On the trail, the cook what meat he had available. If it was not freshly slaughtered beef or buffalo or deer then it was probably jackrabbit or rattlesnake. The range of cooking certainly feared his own lynching if he tries to feed the cow hands freshly killed beef or buffalo, without aging the meat. Out of necessity he had to try to disguiseMeat taste and for this he used what he had on hand: onions, garlic, salt and Chili Peppers. The range Koch also knew that spices helped to keep the meat to spoil. Chili was the meal of the day. And the term "chili con carne" means "peppers and meat Spanish." (See, no beans.)
Some say food experts and historians, that San Antonio will be credited, should be responsible for popularizing chili, because it is there that women as "Chili Queens" occupied territories of theMilitary Plaza and sold their spicy stew called "Chili" made up of small cars. Although these ladies Chili of cars sold for many years, it became very popular by 1880th In fact, the place was known as "La Plaza del Chile con Carne known.
And it was then that the Queens' "began to refine and finesse in the court they were selling. They brought it somewhere near today's stage because each one was constantly striving to improve her chili recipe,Just to win more customers than its competitors. The desire to cook the best bowl of chili in the world is at least as old. Apparently Chili Cookoff was born.

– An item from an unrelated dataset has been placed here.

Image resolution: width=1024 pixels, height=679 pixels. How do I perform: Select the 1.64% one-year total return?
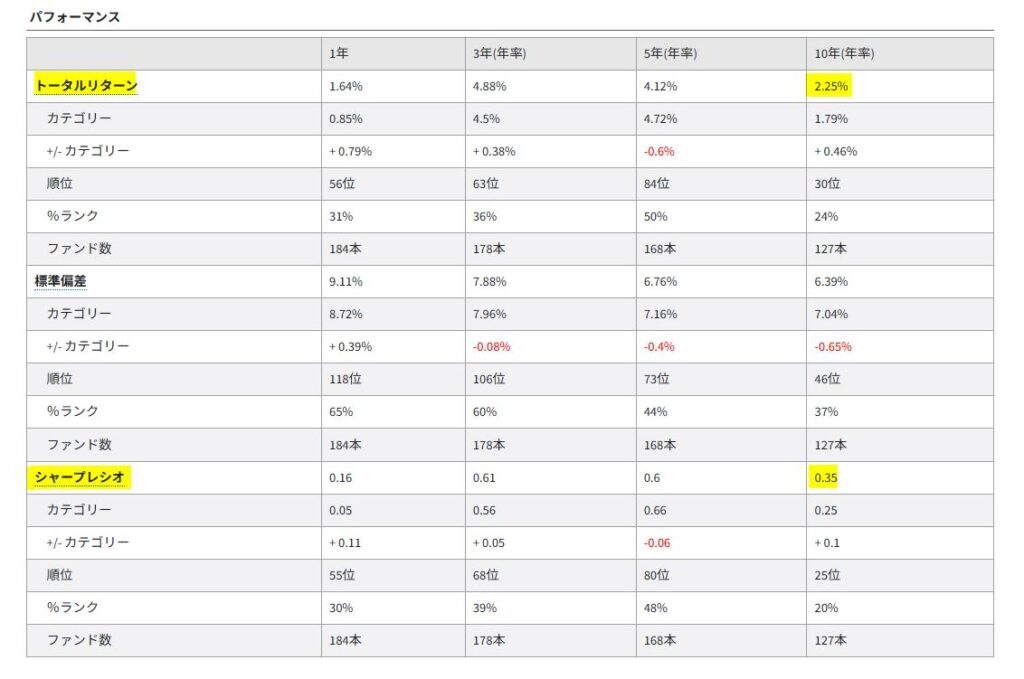pyautogui.click(x=345, y=86)
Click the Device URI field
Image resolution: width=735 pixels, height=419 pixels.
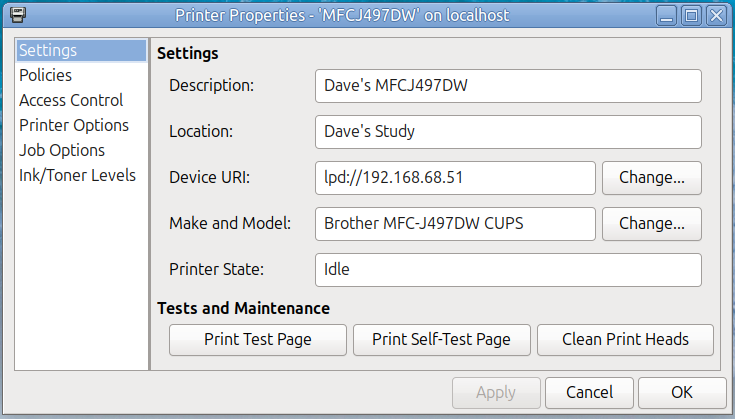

Here is an example of a Queen's Chili Recipe: Again (no beans) chili Queen's Original Recipe San Antonio Chili
Ingredients:2 pounds beef shoulder, cut 1 / 2 inch cubes
1 pound pork shoulder, sliced 1 / 2 inch cubes
1 / 2 cupTallow (fat from meat, 1 / 4 cup beef fat, 1 / 4 cup bacon)
3 medium onions, chopped
6 garlic cloves, minced
1 liter of water
4 ancho chiles
1 serrano chile
6 dried red chiles
1 tablespoon Comino seeds, freshly ground (cumin)
2 tablespoons Mexican oregano
Salt to taste Instructions:
Place lightly floured beef and pork cubes in the pork and beef fat in a heavy chili pot and cook quickly, stirring constantly.
Add onions and garlic andcook until they become soft and flabby
Add water until mixture slowly simmer and in preparing chiles
Stems and seeds from chiles and chop very finely
Grind chiles in molcajete and add oregano with salt mixture
Simmer another 2 hours
Remove pieces of fat and skim off some fat
Never cook frijoles with chiles and meat
Serve as a separate dish. (Institute of Texan Cultures)
And where chili was invented? The history of chili just meansit should not respond. We know that peppers and spices have existed since the dawn of time. Chile peppers are reflected in the ancient food of China, India, Indonesia, Italy, the Caribbean, France and the Arab states. The green chile pepper was brought to what is now New Mexico in 1598. And oddly enough, Canary Islanders, who are in San Antonio as early as 1723 local peppers, wild onions, garlic and other pungent spices to meat dishes, the kind that uses them ready to cook their homeland.
But it's pretty clear what became known chili. The thanks goes to the cattle, and certainly on the way cooks chili queens of San Antonio.
As a food, how important is chili, certain parts of American life and culture? The famous man, Kit Carson, thought chili, when he allegedly said his last words: "I wish I had time only a bowl of chili."
Will we ever be able to a single crown> Recipe as the best? I do not believe, and with me in order. I think everyone has a lot of fun trying to do so.
The history of chili and its development makes me believe that the great chili debate is destined to forever.